Our thoughts will soon be with what we are planning to have in our gardens and the beauty that spring rains provide. Our hands are itching to have a go in the dirt and get so grimy that we need nail brushes to get them clean, unless, you wear gloves.
But in Israel there are two main seasons, one is the rainy season (winter) that starts just after Rosh Hashanah and the hot and dry season. The winter season is when the rain appears and that water is a much-needed commodity. It is during this time that the water is the guiding force for nourishing the dormant tree.
Tu B’Shevat comes in Israel’s spring on the 15th day of Shevat. Tu B’ Shevat is the Jewish New Year of the Trees.
In Leviticus 19:23-25 states the importance of this day with: When you enter the land and plant any kind of fruit tree, regard its fruit as forbidden. Three years the fruit must not be eaten. In the fourth year it is an offering to G-d and in the fifth year, the fruit may be eaten. By doing this your harvest will be increased.

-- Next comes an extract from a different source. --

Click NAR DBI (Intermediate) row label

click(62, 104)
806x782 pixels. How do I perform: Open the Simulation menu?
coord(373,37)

Here in America, we are still in the doldrums of winter. In Israel, around Tu B’Shevat, first the almond trees bloom then the peaches and apricots and other fruit trees follow suit.

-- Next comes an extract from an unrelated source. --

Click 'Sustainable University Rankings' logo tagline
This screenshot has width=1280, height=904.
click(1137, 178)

It is customary on this day to eat fruit and other produce that is grown in Israel – almonds, olives, dates, grapes, figs and pomegranates, etc.
You will find the reference to Tu B’Shevat in Deuteronomy 8:7-10: For the Lord your G-d is bringing you unto a good land, a land with streams and springs and fountains issuing from plain and hill; a land of wheat and barley, of vines, figs and pomegranates, a land where you may eat food without stint, where you will lack nothing; a land whose rocks are iron and from whose hills you can mine copper. When you have eaten your fill, give thanks to The Lord your G-d for the good land which has been given to you.
This holiday, as with Arbor Day, reminds us that we are stewards of this earth and we should protect this land that was given to us. It is important for us to reserve our natural resources so it can be passed on to a new generation. First and foremost, we can plant trees in place of those that have rotted or been cut down.
Trees form a barrier for toxins in the air. If there is no public transportation in your area, we can conserve by making sure our automobiles are in excellent repair with tires inflated to the right gauge so the gas mileage is right and not idling your car for any length of time in the driveway or carpooling!
To save on gasoline, you should shop local, which also increases job growth, keeps the family farms in existence and also saves fuel on items such as meat that has to be trucked in.
So, plant a tree and watch it grow and satisfy within yourself that you helped the world in your own little way of sustaining this place we call home for what seems like a blip.